TASK DESCRIPTION
Repeat exactly the line that includes "AshbookScholar (76, 2402)" and all lines after it, ending with the last line of the listing below.

━━━━━━━━━━━━━━━━━━━━━━━━━━━━━━

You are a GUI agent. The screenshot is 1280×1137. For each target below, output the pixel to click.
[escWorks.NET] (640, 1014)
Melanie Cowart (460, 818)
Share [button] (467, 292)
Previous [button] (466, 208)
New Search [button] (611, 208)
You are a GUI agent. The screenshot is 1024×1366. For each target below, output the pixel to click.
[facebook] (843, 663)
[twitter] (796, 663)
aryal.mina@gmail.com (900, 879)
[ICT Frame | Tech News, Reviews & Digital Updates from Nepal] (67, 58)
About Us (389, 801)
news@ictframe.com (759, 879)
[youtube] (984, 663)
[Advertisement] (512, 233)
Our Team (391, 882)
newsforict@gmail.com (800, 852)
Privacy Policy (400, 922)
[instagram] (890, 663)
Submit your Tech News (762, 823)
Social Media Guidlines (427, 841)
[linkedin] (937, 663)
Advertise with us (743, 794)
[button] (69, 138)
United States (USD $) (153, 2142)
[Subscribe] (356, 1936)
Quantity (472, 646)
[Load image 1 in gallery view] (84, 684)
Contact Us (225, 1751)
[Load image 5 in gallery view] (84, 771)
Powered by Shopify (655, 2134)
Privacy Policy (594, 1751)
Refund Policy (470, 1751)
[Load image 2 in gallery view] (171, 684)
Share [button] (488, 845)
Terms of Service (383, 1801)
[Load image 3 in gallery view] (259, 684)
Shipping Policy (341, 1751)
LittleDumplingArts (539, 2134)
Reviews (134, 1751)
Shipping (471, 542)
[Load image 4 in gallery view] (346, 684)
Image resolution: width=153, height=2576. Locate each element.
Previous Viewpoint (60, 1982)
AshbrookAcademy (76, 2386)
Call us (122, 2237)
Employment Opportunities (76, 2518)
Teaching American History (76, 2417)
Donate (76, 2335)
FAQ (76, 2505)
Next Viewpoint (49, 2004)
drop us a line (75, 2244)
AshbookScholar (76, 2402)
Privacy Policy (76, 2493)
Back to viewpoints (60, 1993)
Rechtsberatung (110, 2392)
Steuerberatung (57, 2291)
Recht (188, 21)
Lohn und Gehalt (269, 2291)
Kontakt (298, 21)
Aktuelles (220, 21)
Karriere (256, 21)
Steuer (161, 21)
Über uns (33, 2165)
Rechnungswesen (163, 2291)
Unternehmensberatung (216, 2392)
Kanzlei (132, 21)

━━━━━━━━━━━━━━━━━━━━━━━━━━━━━━

OUTPUT
AshbookScholar (76, 2402)
Privacy Policy (76, 2493)
Back to viewpoints (60, 1993)
Rechtsberatung (110, 2392)
Steuerberatung (57, 2291)
Recht (188, 21)
Lohn und Gehalt (269, 2291)
Kontakt (298, 21)
Aktuelles (220, 21)
Karriere (256, 21)
Steuer (161, 21)
Über uns (33, 2165)
Rechnungswesen (163, 2291)
Unternehmensberatung (216, 2392)
Kanzlei (132, 21)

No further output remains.